Required action: Give back, exactly and with nothing else, the lines running from the one that contains "Task: Click the 优惠券中心 shield icon" to the end of the entries below; do not include pictures.

Provided information:

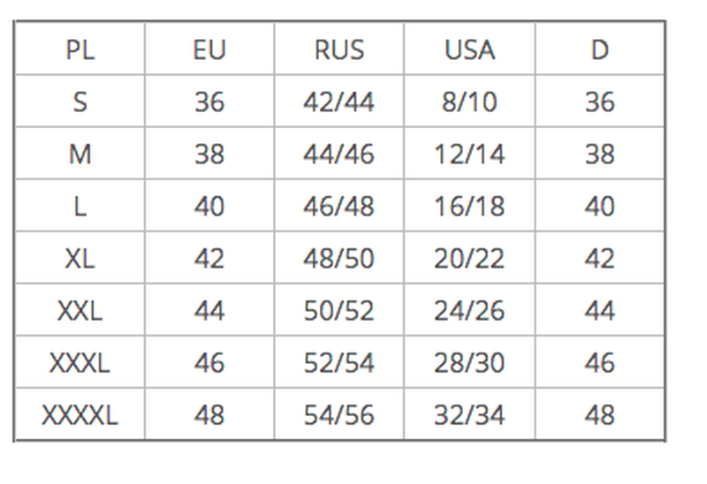The image size is (707, 484).
Task: Select the S size cell
Action: click(80, 102)
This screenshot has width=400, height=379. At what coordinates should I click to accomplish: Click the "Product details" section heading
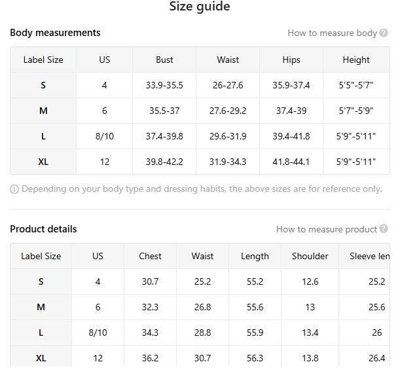[43, 229]
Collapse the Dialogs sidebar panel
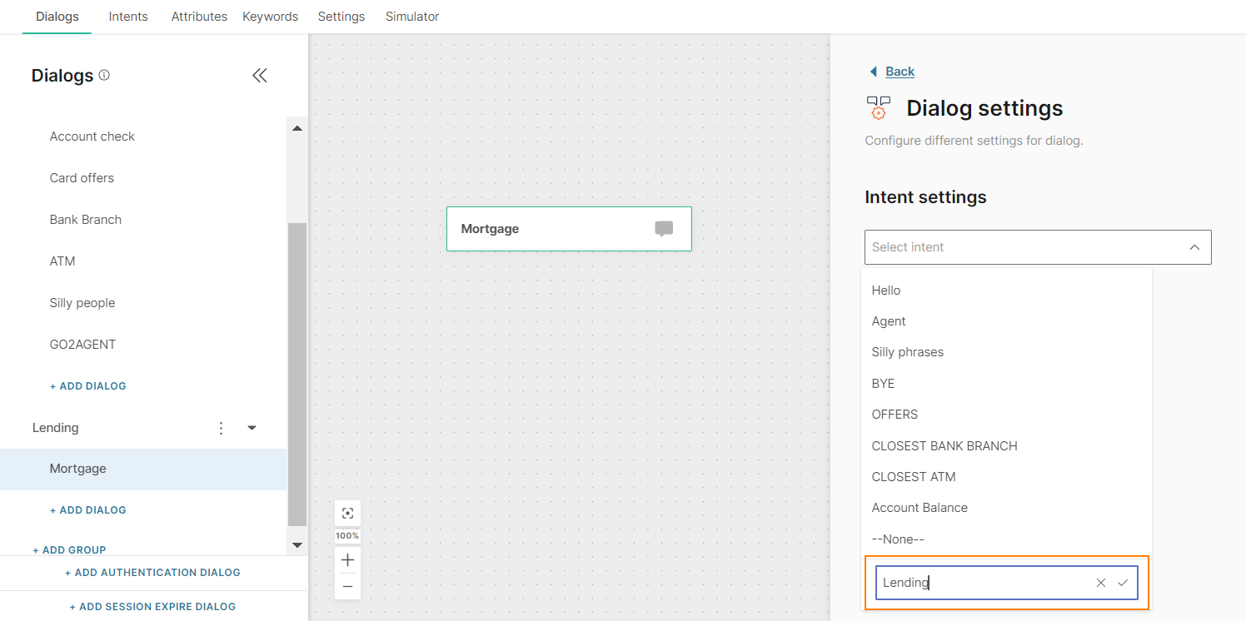The image size is (1246, 621). [259, 76]

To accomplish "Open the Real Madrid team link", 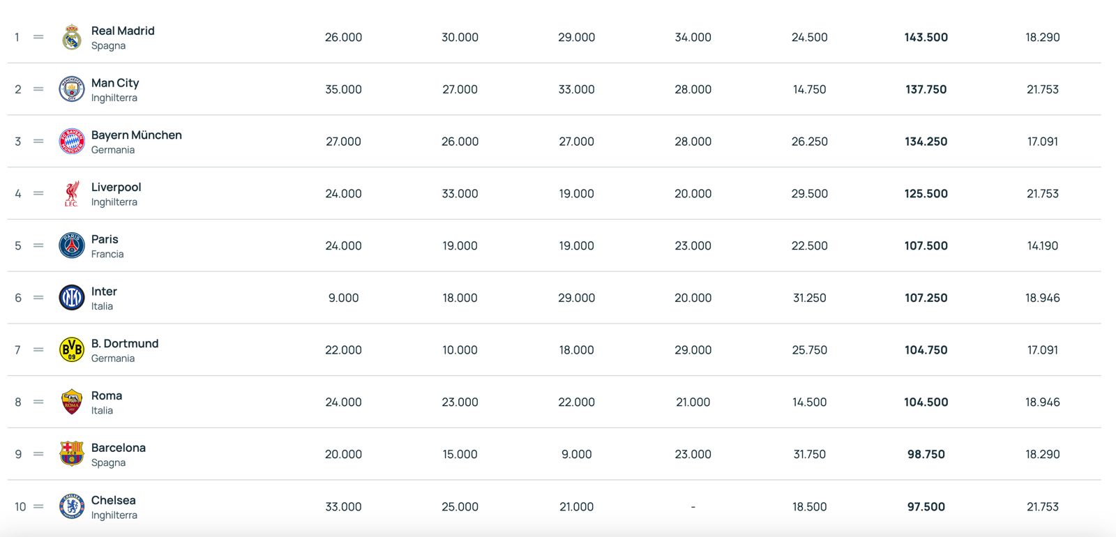I will point(123,31).
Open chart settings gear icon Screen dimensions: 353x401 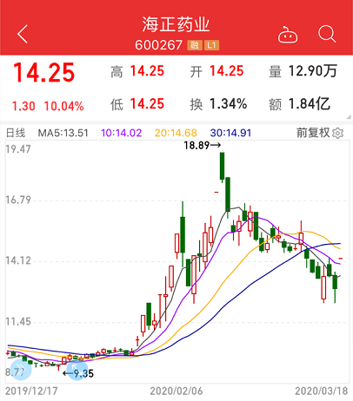(x=337, y=133)
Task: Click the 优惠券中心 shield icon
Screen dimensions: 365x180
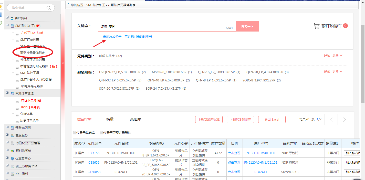Action: click(x=12, y=158)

Reply:
Task: Click the 优惠券中心 shield icon
Screen dimensions: 365x180
Action: click(x=12, y=158)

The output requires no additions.